TO DO:
Reproduce all of the material below, substituting "How can I carry out" for each occurrence of "How do I perform" and leaving everything else unchanged.
_____
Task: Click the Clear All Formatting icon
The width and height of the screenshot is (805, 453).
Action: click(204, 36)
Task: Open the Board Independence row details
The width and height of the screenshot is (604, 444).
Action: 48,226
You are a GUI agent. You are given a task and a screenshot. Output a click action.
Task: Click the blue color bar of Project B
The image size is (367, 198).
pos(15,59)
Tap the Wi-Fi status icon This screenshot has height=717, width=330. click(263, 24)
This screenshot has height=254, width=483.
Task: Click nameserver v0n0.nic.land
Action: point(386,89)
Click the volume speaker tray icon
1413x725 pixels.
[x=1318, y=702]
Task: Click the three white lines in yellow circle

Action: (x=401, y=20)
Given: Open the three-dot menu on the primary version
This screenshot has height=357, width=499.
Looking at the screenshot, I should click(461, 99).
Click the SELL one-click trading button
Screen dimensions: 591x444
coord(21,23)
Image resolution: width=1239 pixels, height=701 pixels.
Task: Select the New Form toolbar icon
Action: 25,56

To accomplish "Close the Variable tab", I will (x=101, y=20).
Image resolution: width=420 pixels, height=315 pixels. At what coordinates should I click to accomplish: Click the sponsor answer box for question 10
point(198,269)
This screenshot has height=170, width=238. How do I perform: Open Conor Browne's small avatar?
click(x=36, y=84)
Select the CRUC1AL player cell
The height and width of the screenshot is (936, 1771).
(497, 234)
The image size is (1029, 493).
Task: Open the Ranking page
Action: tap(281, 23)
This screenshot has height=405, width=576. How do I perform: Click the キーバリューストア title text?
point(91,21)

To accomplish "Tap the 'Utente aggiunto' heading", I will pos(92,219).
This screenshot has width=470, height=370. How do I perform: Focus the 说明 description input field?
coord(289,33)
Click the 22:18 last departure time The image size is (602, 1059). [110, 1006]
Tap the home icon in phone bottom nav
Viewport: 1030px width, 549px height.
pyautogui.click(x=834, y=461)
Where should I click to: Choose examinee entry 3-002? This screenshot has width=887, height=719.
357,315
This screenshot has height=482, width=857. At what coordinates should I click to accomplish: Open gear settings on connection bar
_____
EXPECTED OUTPUT:
Task: Click the Clear All Formatting icon
The width and height of the screenshot is (805, 453).
Action: click(204, 36)
Task: Open the Board Independence row details
The width and height of the screenshot is (604, 444).
Action: 48,226
You are a GUI agent. You are given a task and a screenshot. Output a click action.
Task: Click the blue color bar of Project B
The image size is (367, 198).
pos(15,59)
Tap the Wi-Fi status icon This screenshot has height=717, width=330. click(263, 24)
This screenshot has height=254, width=483.
Task: Click nameserver v0n0.nic.land
Action: point(386,89)
Click the volume speaker tray icon
1413x725 pixels.
[x=1318, y=702]
Task: Click the three white lines in yellow circle

Action: (x=401, y=20)
Given: Open the three-dot menu on the primary version
This screenshot has height=357, width=499.
Looking at the screenshot, I should click(461, 99).
Click the SELL one-click trading button
Screen dimensions: 591x444
coord(21,23)
Image resolution: width=1239 pixels, height=701 pixels.
Task: Select the New Form toolbar icon
Action: 25,56

To accomplish "Close the Variable tab", I will (x=101, y=20).
Image resolution: width=420 pixels, height=315 pixels. At what coordinates should I click to accomplish: Click the sponsor answer box for question 10
point(198,269)
This screenshot has height=170, width=238. How can I carry out: Open Conor Browne's small avatar?
click(x=36, y=84)
Select the CRUC1AL player cell
The height and width of the screenshot is (936, 1771).
(497, 234)
The image size is (1029, 493).
Task: Open the Ranking page
Action: tap(281, 23)
This screenshot has height=405, width=576. How can I carry out: Click the キーバリューストア title text?
point(91,21)

To accomplish "Tap the 'Utente aggiunto' heading", I will pos(92,219).
This screenshot has width=470, height=370. How can I carry out: Focus the 说明 description input field?
coord(289,33)
Click the 22:18 last departure time The image size is (602, 1059). [110, 1006]
Tap the home icon in phone bottom nav
Viewport: 1030px width, 549px height.
pyautogui.click(x=834, y=461)
Where should I click to: Choose examinee entry 3-002? This screenshot has width=887, height=719.
357,315
This screenshot has height=482, width=857. At what coordinates should I click to accomplish: Open gear settings on connection bar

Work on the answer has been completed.